**GIVEN PASSAGE**

============

Introduction

The HydraulicPipe consists in the one-dimensional (1D) discretization of the generalized Darcy's law for fluid flow problems as shown below, in terms of pore pressure:

\begin{eqnarray*}\frac{d}{d\ell}\left(\frac{K}{\gamma}\frac{dp}{d\ell}\right) + q = 0 \end{eqnarray*}

such that:

\( K \) is conduit conductivity;
\( \ell \) is longitudinal coordinates of the conduit element;
\( p \) is the pore pressure;
\( \gamma \) is the specific weight of the fluid;

The conduit conductivity is modeled by the Hagen-Pouseille law and Darcy-Weisbach equation for laminar ( Reynolds number \(Re <= 2200 \)) and for turbulent ( \(Re > 2200 \)) conditions, respectively. A simple expression for the flow rate in conduits with turbulent flow has been proposed by Swamee and Jain (1986) which is based on the Darcy-Weisbach and the Colebrook equations. Both conductivities for laminar an turbulent flow are expressed as follows:

\begin{eqnarray*}K_{laminar} = \frac{\gamma d^2}{32\mu}\end{eqnarray*}

\begin{eqnarray*}K_{turbulent} = \sqrt{\frac{8gd}{i_h}}\log{\left(\frac{w}{3.7d}+\frac{2.51\nu}{d\sqrt{2gdi_h}}\right)}\end{eqnarray*}

where:

\( d \) is the diameter of the conduit;
\( \mu \) is the dynamic viscosity;
\( \nu \) is the kinematic viscosity;
\( g \) is the gravitational acceleration;
\( w \) is the wall roughness of the conduit;
\( i_h \) is the hydraulic gradient in the conduit;

Properties

The hydraulic pipe requires the following properties:

Property	Description	Type	Def. Unit	required
Dp	Pipe diameter	Scalar	m	Yes
Ufw	Dynamic fluid viscosity	Scalar	kPa*s	Yes
gw	Fluid specific weight	Scalar	kN/m3	Yes
wr	Wall roughness	Scalar	m	Yes
rhow	Water density	Scalar	kg/m3	Yes

Example:

PropertySet
{
  id          = 'MatProp',
  typeName    = 'GemaPropertySet',
  description = 'Hydraulic properties',
  properties  = {    
        {id = 'Dp', description = 'Pipe diameter',  unit = 'm'},
        {id = 'Ufw', description = 'Dynamic fluid viscosity',  unit = 'kPa*s'},  
        {id = 'gw', description = 'Fluid specific weight',  unit = 'kN/m3'},  
        {id = 'wr', description = 'Wall roughness',  unit = 'm'},  
        {id = 'rhow', description = 'Water density',  unit = 'kg/m3'},  
        {id = 'material', description = 'Hydraulic material type', constMap = constants.HydroFemPhysics.materialModels},
        
  },
  values = {
        {Dp = 352.6e-3, Ufw = 1.005709706501052e-06, gw = 9.983, wr = 3.0e-6, rhow = 998.3,  material= 'pipeFlow'},
  }
}

In terms to use the pipe in the hydraulic physics, the typename in the configurations of PhysicalMethod have to be set as 'HydroFemPhysics.Pipe'.

============

**PROVIDED MATERIAL**
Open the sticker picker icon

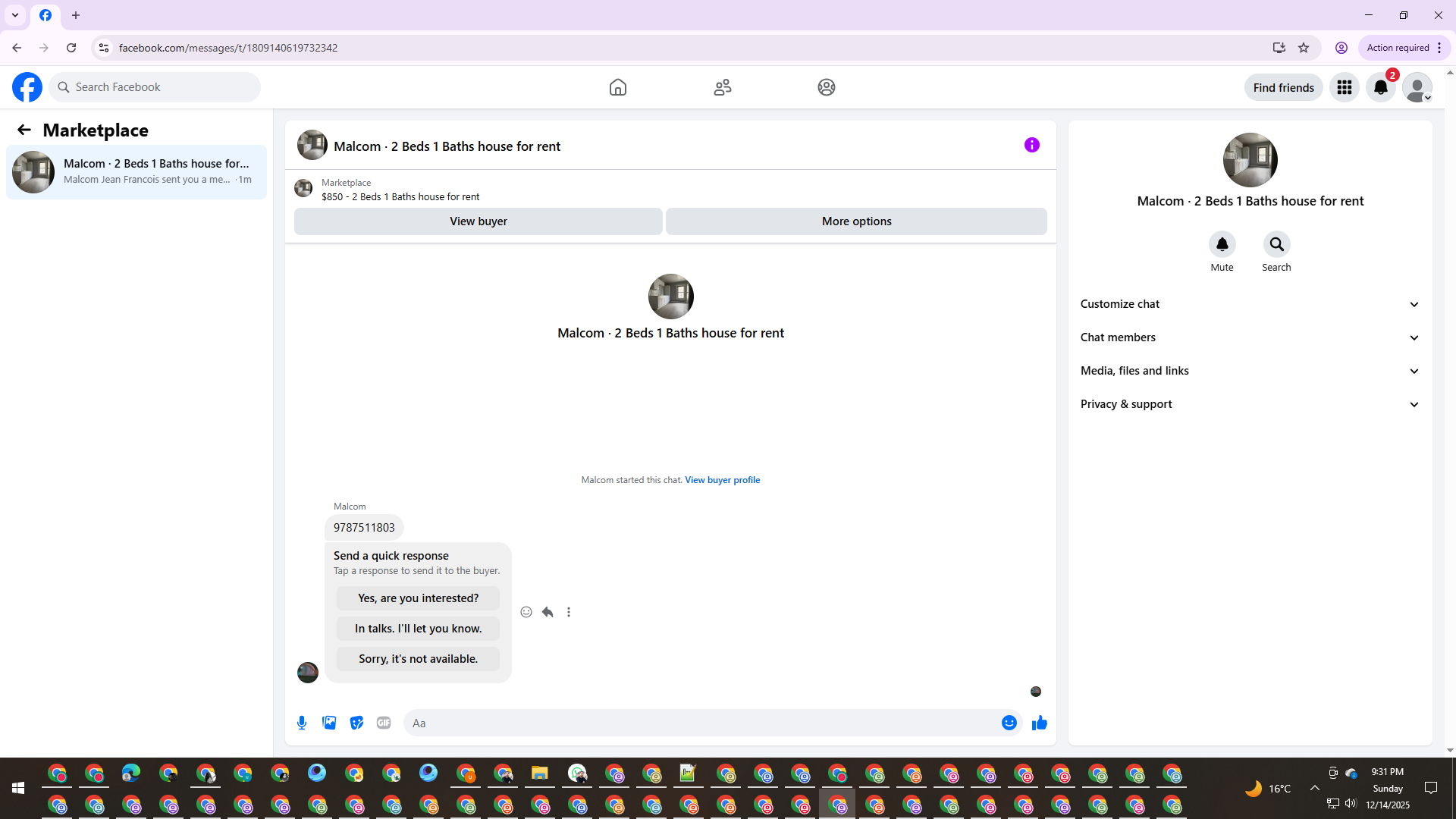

============

**WHAT THE EXERCISE ASKS**
Turn the paragraph in the hydraulic pipe text that begins "The conduit conductivity is modeled" into a short bulleted list that keeps its main facts.

**ANSWER IN FULL**
- Laminar flow (Reynolds number Re <= 2200): conduit conductivity follows the Hagen-Pouseille law.
- Turbulent flow (Re > 2200): conduit conductivity follows the Darcy-Weisbach equation.
- Swamee and Jain (1986) proposed a simple expression for the flow rate in conduits with turbulent flow, based on the Darcy-Weisbach and Colebrook equations.
- Expressions for both the laminar and the turbulent conductivity follow.